## Reading passage
The Manchester Academic Health Science Centre (MAHSC; /ˈmæsk/) is an academic health science centre based in Manchester, United Kingdom. It is a partnership between the University of Manchester and four NHS organizations in Greater Manchester. It was originally established in June 2008, with re-designation most recently in April 2020 by the National Institute for Health and Care Research (NIHR) and NHS England/NHS Improvement. The most recent designation is from April 2020 to March 2025. It is now (2025) one of eight academic health science centres in England designated for excellence in health research, education, and patient care.

==Health Innovation Manchester==

In October 2017, MAHSC collaborated with Greater Manchester Academic Health Science Network (GM-AHSN) to create an integrated academic health science and innovation system, Health Innovation Manchester (HIM). In this collaboration, MAHSC contributed with their translational research power, while GM-AHSN provided their adoption, diffusion machinery, and expertise.

As part of Health Innovation Manchester, MAHSC works with British academic health science centres and NHS partners in Greater Manchester to further advance medical research.

## Collected data

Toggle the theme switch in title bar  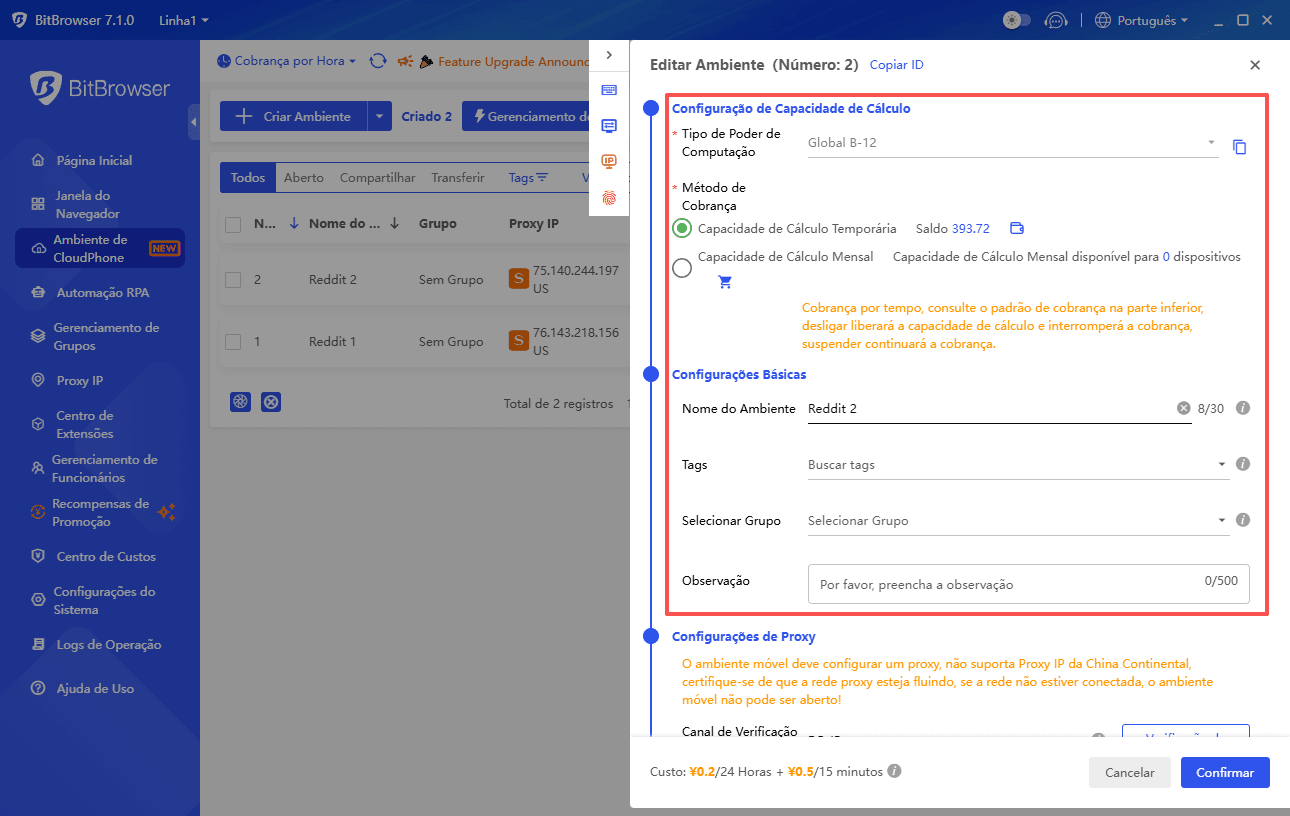(1016, 20)
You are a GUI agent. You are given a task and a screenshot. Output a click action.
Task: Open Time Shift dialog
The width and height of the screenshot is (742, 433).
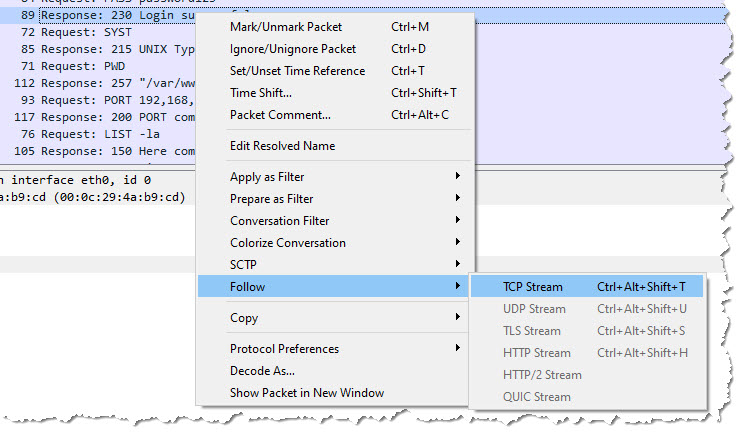click(x=260, y=93)

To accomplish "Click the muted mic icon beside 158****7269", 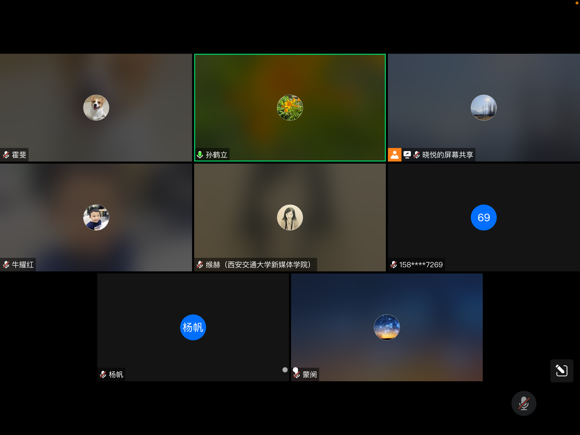I will point(394,264).
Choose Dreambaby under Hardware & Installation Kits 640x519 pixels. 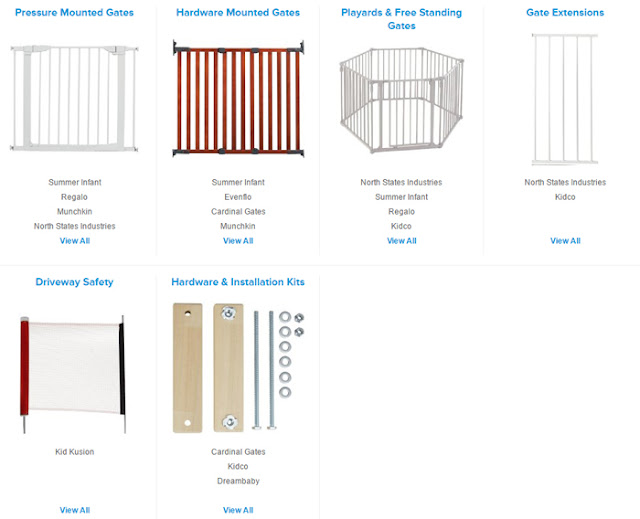238,481
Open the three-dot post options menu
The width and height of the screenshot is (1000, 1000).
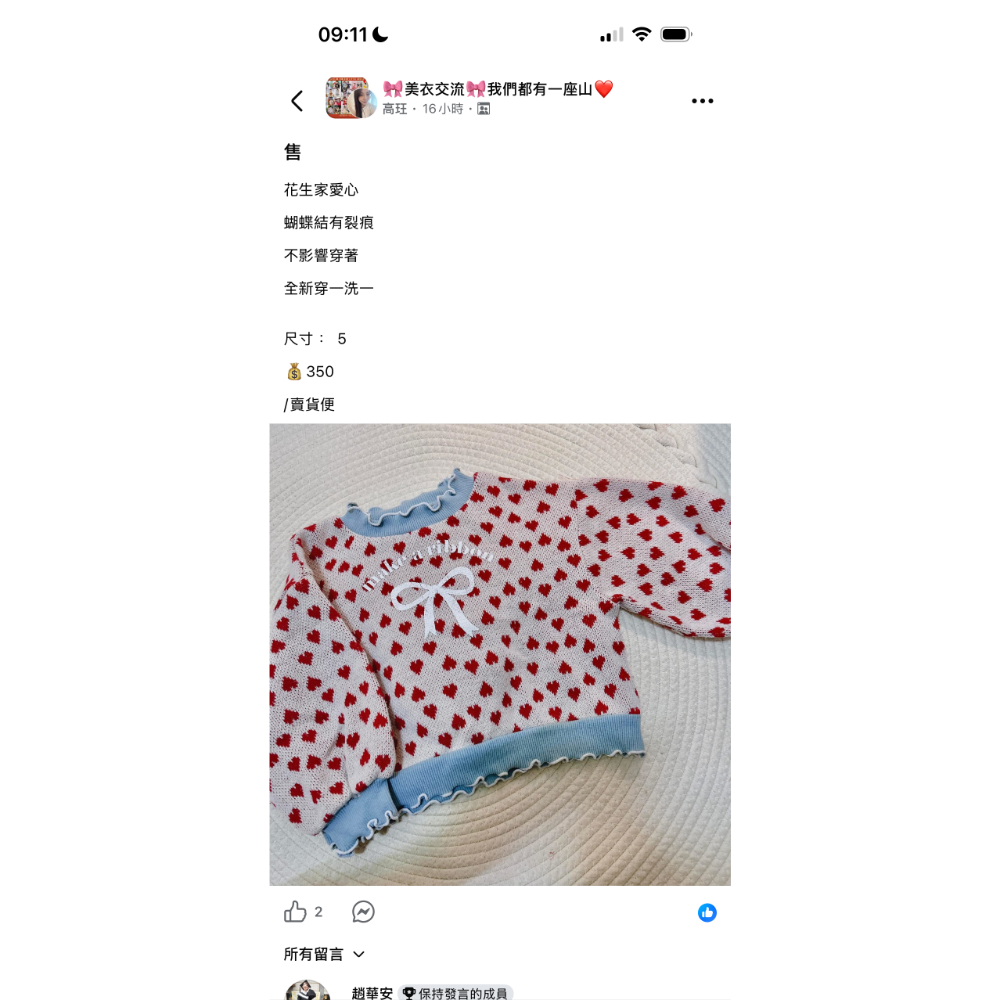pos(702,101)
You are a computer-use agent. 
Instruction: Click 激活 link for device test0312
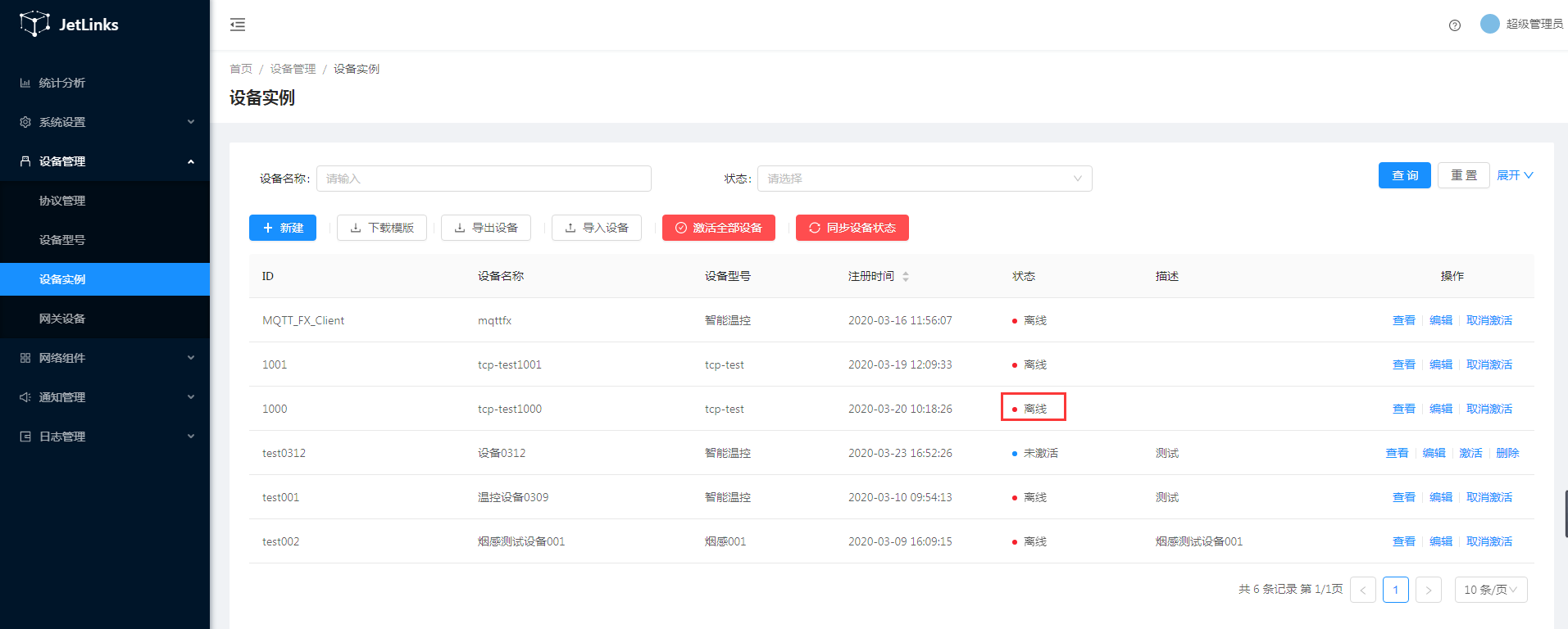coord(1470,453)
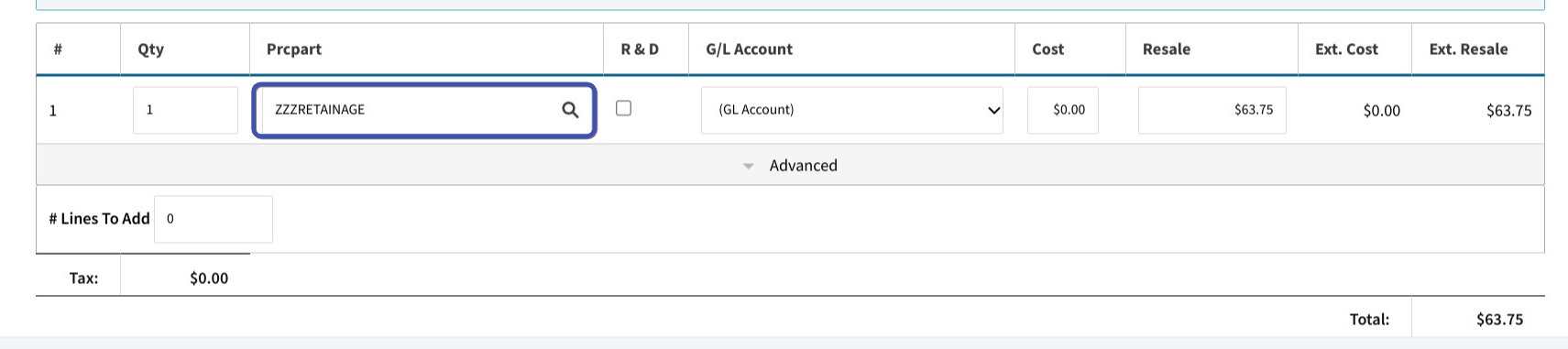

## Exercise set
1. In the passage on the Manchester Academic Health Science Centre, what did GM-AHSN provide to the Health Innovation Manchester collaboration?
2. Continue the passage on the Manchester Academic Health Science Centre from the point where it ends.

## Answers for each item
1. Its adoption, diffusion machinery, and expertise.

2.
==MAHSC partners==
Manchester Academic Health Science Centre comprises:
- The University of Manchester
- Manchester University NHS Foundation Trust
- The Christie NHS Foundation Trust
- Greater Manchester Mental Health NHS Foundation Trust
- Salford Royal NHS Foundation Trust

==Research domains==
The MAHSC discovery and translation strategy is delivered by six domains, each led jointly by an academic and an NHS clinician and chaired by a CEO from a partner trust. The domains are:
- Cancer
- Cardiovascular & Diabetes
- Inflammation & Repair
- Mental Health
- Neuroscience
- Women & Children

with cross-cutting expertise in applied health (working closely with the NIHR Applied Research Collaboration Greater Manchester), digital health, and precision medicine.

Crucially, research projects undertaken via MAHSC and Greater Manchester’s other research bodies are pulled through HIM’s innovation pipeline to provide a pathway of evidence-based innovations that can be deployed at pace and scale.

==History==
The creation of the Manchester Academic Health Science Centre was announced by the then health secretary, Alan Johnson, in March 2009.

The designation was renewed by the Department of Health and Social Care in April 2014 for 5 years, with a one-year extension then granted to March 2020.

The most recent designation is from April 2020 to March 2025.